Вечером, когда я в первый раз за день присел перекусить, поступил сигнал из реанимации. Пациент с искусственным сердцем продолжал истекать кровью. Коллеги пока не поняли, из-за чего это происходит – вследствие нарушения коагуляции или из-за хирургического вмешательства. Во втором случае мне придется оперировать заново. Справиться с нарушением коагуляции можно лишь при помощи консервированной крови и антикоагулянтов. Одновременно мне позвонила интерн и сообщила, что родственники пациента, которому я имплантировал искусственное сердце, ожидают меня и что все они в расстроенных чувствах. Их пятеро, а супруга пациента на последних сроках беременности чрезвычайно взволнована и хочет знать, как прошла операция.

На тот момент я мог сообщить ей лишь одно: насос работает. Ее муж потерял много крови и делать дальнейшие прогнозы еще рано. Я бы с радостью уклонился от этого разговора, но общение с родственниками – это часть моей работы. Пока я шел к родным пациента, мне снова позвонили из реанимации. Состояние мужчины с воспалением сердечного клапана после пирсинга резко ухудшилось. Я начал опасаться, что он не переживет выходные. И решил первым делом позаботиться о нем.

– «Пирсинг сосков» лежит в пятой, – подсказала мне дорогу медсестра.

Это могло бы прозвучать очень мило, но в данной ситуации было не до смеха. Пациент чувствовал себя ужасно, у него развился сепсис, ему предстояла неизбежная и очень опасная операция. И медлить было нельзя.

Я уже упоминал о том, что это была пятница?
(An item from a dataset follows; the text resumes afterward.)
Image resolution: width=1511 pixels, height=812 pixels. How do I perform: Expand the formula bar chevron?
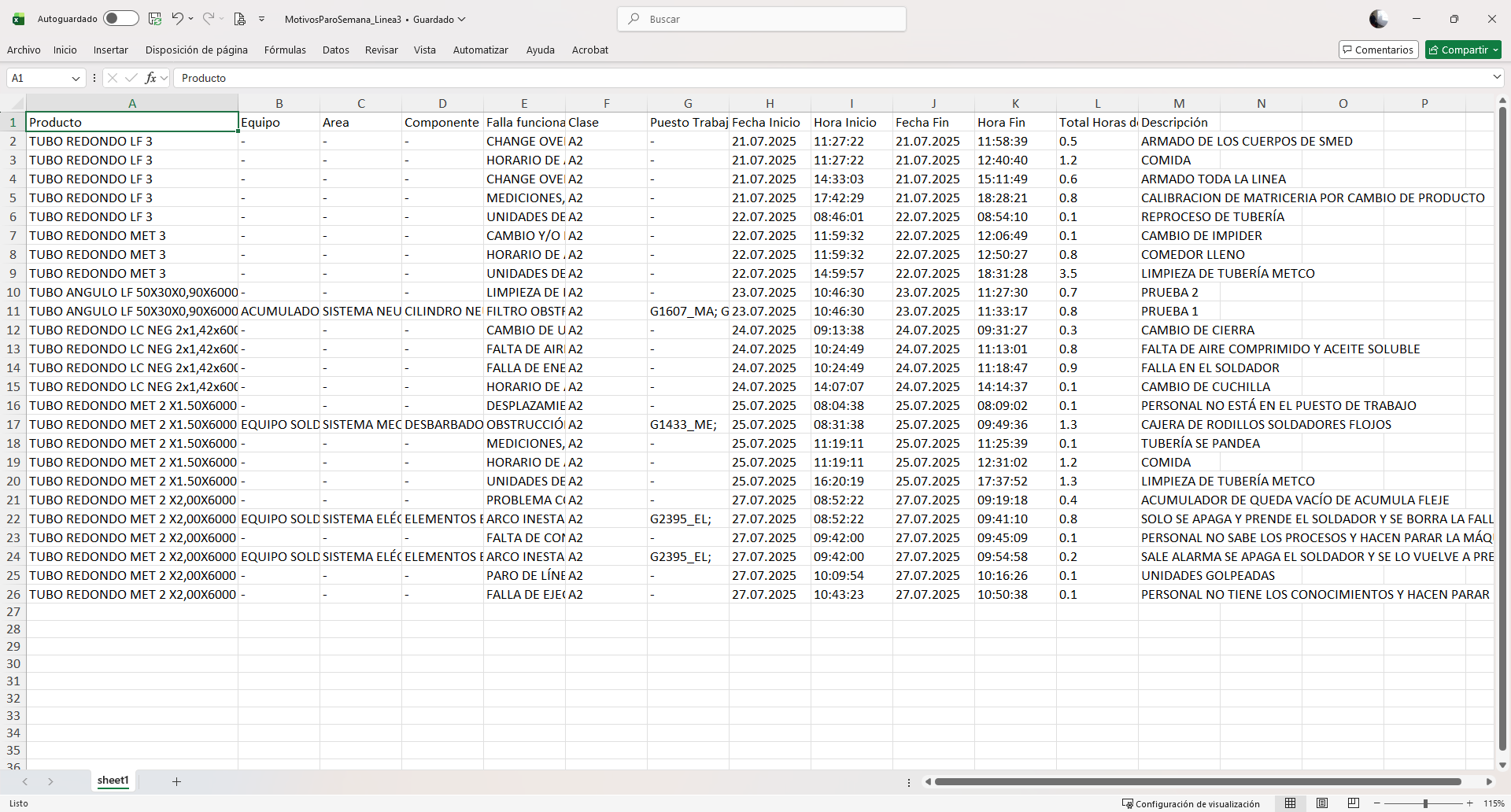(1496, 77)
Как обычно, в пятницу вечером в отделение сердечно-сосудистой хирургии поступило несколько больных в критическом состоянии: коллеги из других отделений опасались, что в противном случае их пациенты не переживут выходные. Они любят говорить что-то вроде: «А то у нас он умрет». Не знаю, откуда взялось это выражение, но уж точно мне не хочется быть виноватым, если это случится. Как кардиохирург я видел множество покойников; вероятно, у человека формируется какая-то особенная реакция, ведь все это приходится прорабатывать, и юмор помогает в том числе. Так или иначе. Или цинизм. Мы вступаем в борьбу за жизнь и сражаемся до конца за каждого пациента, даже если его не знаем, даже если до операции ни разу с ним не разговаривали. А с этим пациентом я познакомился лично и запомнил на всю жизнь.